[Extracted records]
━━━━━━━━━━━━━━━━

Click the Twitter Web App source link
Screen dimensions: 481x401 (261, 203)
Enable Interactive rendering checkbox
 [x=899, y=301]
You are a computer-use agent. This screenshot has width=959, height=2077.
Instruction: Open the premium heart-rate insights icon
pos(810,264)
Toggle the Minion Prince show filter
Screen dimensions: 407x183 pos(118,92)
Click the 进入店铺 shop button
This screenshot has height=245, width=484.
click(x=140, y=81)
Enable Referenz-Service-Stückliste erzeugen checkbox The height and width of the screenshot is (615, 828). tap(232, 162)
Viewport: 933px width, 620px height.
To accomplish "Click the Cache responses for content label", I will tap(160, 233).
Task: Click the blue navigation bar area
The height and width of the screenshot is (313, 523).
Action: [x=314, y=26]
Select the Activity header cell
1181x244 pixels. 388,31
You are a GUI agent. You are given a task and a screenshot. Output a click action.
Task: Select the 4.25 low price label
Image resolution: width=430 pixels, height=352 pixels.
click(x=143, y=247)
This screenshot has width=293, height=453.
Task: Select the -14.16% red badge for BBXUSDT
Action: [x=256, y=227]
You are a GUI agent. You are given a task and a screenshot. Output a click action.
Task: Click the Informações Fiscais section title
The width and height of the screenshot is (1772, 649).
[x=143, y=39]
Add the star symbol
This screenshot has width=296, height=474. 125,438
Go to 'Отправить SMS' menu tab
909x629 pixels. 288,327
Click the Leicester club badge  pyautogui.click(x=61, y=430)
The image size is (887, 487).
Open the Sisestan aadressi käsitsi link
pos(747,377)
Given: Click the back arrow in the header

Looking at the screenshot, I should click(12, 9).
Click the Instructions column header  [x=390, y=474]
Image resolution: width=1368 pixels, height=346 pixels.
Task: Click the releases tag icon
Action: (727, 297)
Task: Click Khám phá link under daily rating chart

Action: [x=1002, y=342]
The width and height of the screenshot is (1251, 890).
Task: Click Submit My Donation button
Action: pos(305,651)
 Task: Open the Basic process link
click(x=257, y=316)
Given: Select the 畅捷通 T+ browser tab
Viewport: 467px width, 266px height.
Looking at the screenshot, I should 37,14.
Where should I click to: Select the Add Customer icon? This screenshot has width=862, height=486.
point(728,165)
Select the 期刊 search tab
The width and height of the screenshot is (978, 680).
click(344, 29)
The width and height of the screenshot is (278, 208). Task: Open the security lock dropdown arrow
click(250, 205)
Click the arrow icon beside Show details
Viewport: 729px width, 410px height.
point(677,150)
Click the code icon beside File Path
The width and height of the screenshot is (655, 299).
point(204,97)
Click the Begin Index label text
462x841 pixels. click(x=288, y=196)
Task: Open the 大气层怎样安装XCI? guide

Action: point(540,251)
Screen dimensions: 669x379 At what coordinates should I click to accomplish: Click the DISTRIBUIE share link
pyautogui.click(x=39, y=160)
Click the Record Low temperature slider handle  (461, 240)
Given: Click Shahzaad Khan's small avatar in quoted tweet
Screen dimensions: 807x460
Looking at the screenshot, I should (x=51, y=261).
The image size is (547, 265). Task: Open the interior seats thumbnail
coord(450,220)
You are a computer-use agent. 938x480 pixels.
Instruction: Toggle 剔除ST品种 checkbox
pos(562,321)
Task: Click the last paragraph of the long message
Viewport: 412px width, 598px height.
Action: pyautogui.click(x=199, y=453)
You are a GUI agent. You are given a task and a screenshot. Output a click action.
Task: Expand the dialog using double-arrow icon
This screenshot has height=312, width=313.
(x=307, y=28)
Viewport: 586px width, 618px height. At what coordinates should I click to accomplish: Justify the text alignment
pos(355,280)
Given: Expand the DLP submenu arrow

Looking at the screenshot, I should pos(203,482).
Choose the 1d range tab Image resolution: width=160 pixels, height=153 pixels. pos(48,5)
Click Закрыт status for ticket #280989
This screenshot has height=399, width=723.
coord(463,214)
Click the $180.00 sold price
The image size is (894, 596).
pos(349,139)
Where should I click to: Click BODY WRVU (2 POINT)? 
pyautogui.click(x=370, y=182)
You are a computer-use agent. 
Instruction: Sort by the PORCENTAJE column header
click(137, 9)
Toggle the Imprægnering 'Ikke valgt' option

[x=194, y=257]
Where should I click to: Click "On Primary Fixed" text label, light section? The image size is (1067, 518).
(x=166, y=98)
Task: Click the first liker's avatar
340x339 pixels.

━━━━━━━━━━━━━━━━

◆ Aim of the exercise
When a line in the records above holds "price", that line is to be reported.

◆ Solved problem
Task: Select the 4.25 low price label
Click the $180.00 sold price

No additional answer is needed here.